▶ [Given task]: Copy each of the following rows exactly as it appears, keeping every line in order.

▶ [Data to use]:

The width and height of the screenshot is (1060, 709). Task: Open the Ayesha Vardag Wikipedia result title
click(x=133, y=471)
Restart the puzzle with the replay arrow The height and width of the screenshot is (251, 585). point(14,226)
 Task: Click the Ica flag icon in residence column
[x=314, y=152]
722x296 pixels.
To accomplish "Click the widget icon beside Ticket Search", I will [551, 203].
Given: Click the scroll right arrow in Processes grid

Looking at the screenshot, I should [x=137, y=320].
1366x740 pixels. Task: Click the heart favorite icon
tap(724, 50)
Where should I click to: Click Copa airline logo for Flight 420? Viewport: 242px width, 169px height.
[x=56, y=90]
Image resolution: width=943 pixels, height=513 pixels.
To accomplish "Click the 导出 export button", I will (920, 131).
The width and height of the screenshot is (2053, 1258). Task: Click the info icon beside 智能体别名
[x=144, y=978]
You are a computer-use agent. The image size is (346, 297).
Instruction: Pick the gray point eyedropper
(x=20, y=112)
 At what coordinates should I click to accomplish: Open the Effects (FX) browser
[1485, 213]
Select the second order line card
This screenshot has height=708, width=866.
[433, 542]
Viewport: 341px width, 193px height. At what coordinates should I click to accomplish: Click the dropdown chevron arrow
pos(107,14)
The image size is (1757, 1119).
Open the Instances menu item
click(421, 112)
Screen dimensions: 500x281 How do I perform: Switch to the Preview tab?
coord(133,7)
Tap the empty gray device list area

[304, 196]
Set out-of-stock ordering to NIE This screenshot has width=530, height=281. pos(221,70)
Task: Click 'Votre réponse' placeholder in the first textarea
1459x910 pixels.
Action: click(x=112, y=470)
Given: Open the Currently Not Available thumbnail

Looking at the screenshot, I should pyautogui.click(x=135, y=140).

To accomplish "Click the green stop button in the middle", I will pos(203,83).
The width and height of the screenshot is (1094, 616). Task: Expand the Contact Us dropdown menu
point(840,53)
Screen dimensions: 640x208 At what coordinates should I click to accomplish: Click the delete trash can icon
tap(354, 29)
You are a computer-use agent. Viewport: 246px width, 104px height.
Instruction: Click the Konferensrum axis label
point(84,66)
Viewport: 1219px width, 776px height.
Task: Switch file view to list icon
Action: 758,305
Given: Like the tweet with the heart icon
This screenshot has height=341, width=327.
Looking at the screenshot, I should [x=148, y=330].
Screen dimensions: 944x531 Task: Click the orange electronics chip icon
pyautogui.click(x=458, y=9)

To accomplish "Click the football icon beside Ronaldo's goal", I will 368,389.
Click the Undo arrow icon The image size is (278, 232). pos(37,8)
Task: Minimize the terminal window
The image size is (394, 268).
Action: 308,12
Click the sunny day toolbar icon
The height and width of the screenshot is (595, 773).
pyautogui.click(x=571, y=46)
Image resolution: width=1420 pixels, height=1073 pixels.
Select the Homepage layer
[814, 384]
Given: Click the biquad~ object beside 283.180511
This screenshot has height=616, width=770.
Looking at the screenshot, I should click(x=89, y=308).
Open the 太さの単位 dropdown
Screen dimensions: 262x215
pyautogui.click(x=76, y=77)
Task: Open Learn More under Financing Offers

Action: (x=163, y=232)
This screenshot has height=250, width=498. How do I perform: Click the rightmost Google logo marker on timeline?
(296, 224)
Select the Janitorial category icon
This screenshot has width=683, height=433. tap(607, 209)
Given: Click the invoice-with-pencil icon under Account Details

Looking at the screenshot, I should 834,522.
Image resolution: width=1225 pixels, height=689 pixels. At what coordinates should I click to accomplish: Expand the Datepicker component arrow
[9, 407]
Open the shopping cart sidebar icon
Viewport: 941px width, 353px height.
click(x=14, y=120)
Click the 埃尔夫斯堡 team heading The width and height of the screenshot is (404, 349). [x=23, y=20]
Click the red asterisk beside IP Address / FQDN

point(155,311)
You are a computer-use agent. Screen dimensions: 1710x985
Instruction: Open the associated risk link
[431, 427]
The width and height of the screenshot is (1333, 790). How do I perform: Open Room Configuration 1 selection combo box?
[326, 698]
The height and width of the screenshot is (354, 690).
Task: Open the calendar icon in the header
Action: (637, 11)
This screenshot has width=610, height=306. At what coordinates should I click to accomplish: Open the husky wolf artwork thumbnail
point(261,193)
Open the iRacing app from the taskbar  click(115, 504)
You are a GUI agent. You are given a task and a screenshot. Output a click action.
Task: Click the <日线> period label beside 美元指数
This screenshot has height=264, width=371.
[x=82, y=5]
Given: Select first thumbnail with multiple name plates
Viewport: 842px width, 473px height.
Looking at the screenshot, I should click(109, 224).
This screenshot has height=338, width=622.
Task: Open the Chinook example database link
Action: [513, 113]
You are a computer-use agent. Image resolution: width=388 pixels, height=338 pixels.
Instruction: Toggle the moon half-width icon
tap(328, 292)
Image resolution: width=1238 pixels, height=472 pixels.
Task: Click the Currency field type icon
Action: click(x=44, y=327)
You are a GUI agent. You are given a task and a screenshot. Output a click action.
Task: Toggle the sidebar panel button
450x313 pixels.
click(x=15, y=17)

▶ [Full response]:
The width and height of the screenshot is (1060, 709). Task: Open the Ayesha Vardag Wikipedia result title
click(x=133, y=471)
Restart the puzzle with the replay arrow The height and width of the screenshot is (251, 585). point(14,226)
 Task: Click the Ica flag icon in residence column
[x=314, y=152]
722x296 pixels.
To accomplish "Click the widget icon beside Ticket Search", I will [551, 203].
Given: Click the scroll right arrow in Processes grid

Looking at the screenshot, I should [x=137, y=320].
1366x740 pixels. Task: Click the heart favorite icon
tap(724, 50)
Where should I click to: Click Copa airline logo for Flight 420? Viewport: 242px width, 169px height.
[x=56, y=90]
Image resolution: width=943 pixels, height=513 pixels.
To accomplish "Click the 导出 export button", I will (920, 131).
The width and height of the screenshot is (2053, 1258). Task: Click the info icon beside 智能体别名
[x=144, y=978]
You are a computer-use agent. The image size is (346, 297).
Instruction: Pick the gray point eyedropper
(x=20, y=112)
 At what coordinates should I click to accomplish: Open the Effects (FX) browser
[1485, 213]
Select the second order line card
This screenshot has height=708, width=866.
[433, 542]
Viewport: 341px width, 193px height. At what coordinates should I click to accomplish: Click the dropdown chevron arrow
pos(107,14)
The image size is (1757, 1119).
Open the Instances menu item
click(421, 112)
Screen dimensions: 500x281 How do I perform: Switch to the Preview tab?
coord(133,7)
Tap the empty gray device list area

[304, 196]
Set out-of-stock ordering to NIE This screenshot has width=530, height=281. pos(221,70)
Task: Click 'Votre réponse' placeholder in the first textarea
1459x910 pixels.
Action: click(x=112, y=470)
Given: Open the Currently Not Available thumbnail

Looking at the screenshot, I should pyautogui.click(x=135, y=140).

To accomplish "Click the green stop button in the middle", I will pos(203,83).
The width and height of the screenshot is (1094, 616). Task: Expand the Contact Us dropdown menu
point(840,53)
Screen dimensions: 640x208 At what coordinates should I click to accomplish: Click the delete trash can icon
tap(354, 29)
You are a computer-use agent. Viewport: 246px width, 104px height.
Instruction: Click the Konferensrum axis label
point(84,66)
Viewport: 1219px width, 776px height.
Task: Switch file view to list icon
Action: 758,305
Given: Like the tweet with the heart icon
This screenshot has height=341, width=327.
Looking at the screenshot, I should [x=148, y=330].
Screen dimensions: 944x531 Task: Click the orange electronics chip icon
pyautogui.click(x=458, y=9)

To accomplish "Click the football icon beside Ronaldo's goal", I will 368,389.
Click the Undo arrow icon The image size is (278, 232). pos(37,8)
Task: Minimize the terminal window
The image size is (394, 268).
Action: 308,12
Click the sunny day toolbar icon
The height and width of the screenshot is (595, 773).
pyautogui.click(x=571, y=46)
Image resolution: width=1420 pixels, height=1073 pixels.
Select the Homepage layer
[814, 384]
Given: Click the biquad~ object beside 283.180511
This screenshot has height=616, width=770.
Looking at the screenshot, I should click(x=89, y=308).
Open the 太さの単位 dropdown
Screen dimensions: 262x215
pyautogui.click(x=76, y=77)
Task: Open Learn More under Financing Offers

Action: (x=163, y=232)
This screenshot has height=250, width=498. How do I perform: Click the rightmost Google logo marker on timeline?
(296, 224)
Select the Janitorial category icon
This screenshot has width=683, height=433. tap(607, 209)
Given: Click the invoice-with-pencil icon under Account Details

Looking at the screenshot, I should 834,522.
Image resolution: width=1225 pixels, height=689 pixels. At what coordinates should I click to accomplish: Expand the Datepicker component arrow
[9, 407]
Open the shopping cart sidebar icon
Viewport: 941px width, 353px height.
click(x=14, y=120)
Click the 埃尔夫斯堡 team heading The width and height of the screenshot is (404, 349). [x=23, y=20]
Click the red asterisk beside IP Address / FQDN

point(155,311)
You are a computer-use agent. Screen dimensions: 1710x985
Instruction: Open the associated risk link
[431, 427]
The width and height of the screenshot is (1333, 790). How do I perform: Open Room Configuration 1 selection combo box?
[326, 698]
The height and width of the screenshot is (354, 690).
Task: Open the calendar icon in the header
Action: (637, 11)
This screenshot has width=610, height=306. At what coordinates should I click to accomplish: Open the husky wolf artwork thumbnail
point(261,193)
Open the iRacing app from the taskbar  click(115, 504)
You are a GUI agent. You are given a task and a screenshot. Output a click action.
Task: Click the <日线> period label beside 美元指数
This screenshot has height=264, width=371.
[x=82, y=5]
Given: Select first thumbnail with multiple name plates
Viewport: 842px width, 473px height.
Looking at the screenshot, I should click(109, 224).
This screenshot has height=338, width=622.
Task: Open the Chinook example database link
Action: [513, 113]
You are a computer-use agent. Image resolution: width=388 pixels, height=338 pixels.
Instruction: Toggle the moon half-width icon
tap(328, 292)
Image resolution: width=1238 pixels, height=472 pixels.
Task: Click the Currency field type icon
Action: click(x=44, y=327)
You are a GUI agent. You are given a task and a screenshot. Output a click action.
Task: Toggle the sidebar panel button
450x313 pixels.
click(x=15, y=17)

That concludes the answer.